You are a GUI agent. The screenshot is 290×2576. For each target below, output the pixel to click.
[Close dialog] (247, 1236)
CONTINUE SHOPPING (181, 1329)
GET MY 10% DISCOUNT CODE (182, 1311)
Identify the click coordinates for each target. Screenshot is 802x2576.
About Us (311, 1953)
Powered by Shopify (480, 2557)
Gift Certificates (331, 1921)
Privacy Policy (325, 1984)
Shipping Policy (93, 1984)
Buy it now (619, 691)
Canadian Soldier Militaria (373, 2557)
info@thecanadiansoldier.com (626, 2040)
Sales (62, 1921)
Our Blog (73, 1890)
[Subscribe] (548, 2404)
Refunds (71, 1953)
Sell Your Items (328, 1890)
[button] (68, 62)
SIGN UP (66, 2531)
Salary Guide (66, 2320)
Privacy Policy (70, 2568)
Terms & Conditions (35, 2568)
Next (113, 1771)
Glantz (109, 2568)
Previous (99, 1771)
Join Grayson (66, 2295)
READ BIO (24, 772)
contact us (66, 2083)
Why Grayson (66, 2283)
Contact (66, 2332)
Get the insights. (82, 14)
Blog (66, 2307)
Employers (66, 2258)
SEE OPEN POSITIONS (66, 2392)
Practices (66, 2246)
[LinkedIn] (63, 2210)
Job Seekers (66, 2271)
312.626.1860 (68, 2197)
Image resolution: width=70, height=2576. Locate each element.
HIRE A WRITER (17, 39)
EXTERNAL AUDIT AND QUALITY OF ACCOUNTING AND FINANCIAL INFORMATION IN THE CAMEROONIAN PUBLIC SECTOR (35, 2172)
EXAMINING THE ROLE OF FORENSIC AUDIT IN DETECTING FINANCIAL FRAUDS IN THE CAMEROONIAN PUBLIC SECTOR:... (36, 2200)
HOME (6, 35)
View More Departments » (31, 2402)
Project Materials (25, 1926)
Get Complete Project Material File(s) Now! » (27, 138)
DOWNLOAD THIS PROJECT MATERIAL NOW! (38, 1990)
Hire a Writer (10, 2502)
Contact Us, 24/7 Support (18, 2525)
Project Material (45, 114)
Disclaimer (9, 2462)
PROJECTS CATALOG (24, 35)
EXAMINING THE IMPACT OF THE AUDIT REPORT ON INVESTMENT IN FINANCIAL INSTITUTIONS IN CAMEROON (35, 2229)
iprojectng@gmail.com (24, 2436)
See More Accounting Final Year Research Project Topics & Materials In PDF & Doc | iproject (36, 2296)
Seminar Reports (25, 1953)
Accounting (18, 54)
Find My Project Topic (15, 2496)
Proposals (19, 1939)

******************************

# Your assignment
Above are the records; from them, give again exactly the lines from the one containing "GET MY 10% DISCOUNT CODE (182, 1311)" through the one containing "Canadian Soldier Militaria (373, 2557)", both included.

# Exercise response
GET MY 10% DISCOUNT CODE (182, 1311)
Identify the click coordinates for each target. Screenshot is 802x2576.
About Us (311, 1953)
Powered by Shopify (480, 2557)
Gift Certificates (331, 1921)
Privacy Policy (325, 1984)
Shipping Policy (93, 1984)
Buy it now (619, 691)
Canadian Soldier Militaria (373, 2557)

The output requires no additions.